A Hierarchical Classification System for Identifying Restoration and Protection Priorities in Mined Appalachian WatershedsEPA Grant Number: R831364
Title: A Hierarchical Classification System for Identifying Restoration and Protection Priorities in Mined Appalachian Watersheds
Investigators: Ziemkiewicz, P. , Petty, J. Todd , Stiles, James
Institution: West Virginia University
EPA Project Officer: Hiscock, Michael
Project Period: January 1, 2004 through August 31, 2007
Project Amount: $599,638
RFA: Development of Watershed Classification Systems for Diagnosis of Biological Impairment in Watersheds and Their Receiving Water Bodies (2003) RFA Text | Recipients Lists
Research Category: Water and Watersheds , Water
The specific objectives of our proposed research are to: 1) develop and validate a landscape model relating watershed attributes, instream attributes, and ecological condition of streams in mined watersheds of the Mid-Atlantic Highlands; 2) develop a hierarchical watershed classification system that can be used to identify areas of restoration priority and vulnerability to future impact; and 3) develop a watershed monitoring system that can be used to assess, monitor, and direct water resource management in mined, Appalachian watersheds.
To develop the landscape model we will synthesize existing data on watershed attributes, instream attributes, and ecological condition from the heat River watershed in northeastern West Virginia into a comprehensive GIS framework. The model will be designed to produce estimates of water chemistry, water temperature, stream flow, and ecological condition across a range of mining intensity and geologic characteristics. We will then use newly acquired data from the Tygart River basin in east-central West Virginia to validate the effectiveness of the landscape model. Output from the model will then be used to generate a hierarchical classification system of current ecological condition within both watersheds. The system will use continuous information (some measured and some predicted by the model) to quantify ecological condition of waterbodies across a range of spatial scales, beginning at a stream segment scale. We will then use a scaling process recently developed in our lab to quantify ecological condition at increasing hierarchical levels (e.g., segment to local drainage network to whole watershed). We also will use model output to classify waterbodies with regard to restoration potential and vulnerability to future mining impact by integrating known relationships among geology, coal structure, mining intensity, water chemistry, and ecological response. Finally, we will develop a hierarchically structured monitoring and assessment framework based on the watershed classification system.
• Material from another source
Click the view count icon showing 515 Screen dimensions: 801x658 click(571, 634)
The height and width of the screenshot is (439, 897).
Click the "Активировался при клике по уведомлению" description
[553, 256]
Our research will produce a landscape model, classification system, and monitoring and assessment framework that can be used to direct restoration and management efforts in mining impacted watersheds of the Mid-Atlantic Highlands. These tools will enable resource managers to focus resources on areas with high restoration potential. They also will facilitate and enable resource managers to justify protection of highly vulnerable areas within mined watersheds. Finally, the management tools produced from our research are necessary for the successful implementation of TMDL programs, anti-degradation policies, and water quality trading programs in mining impacted watersheds of the Mid-Atlantic Highlands.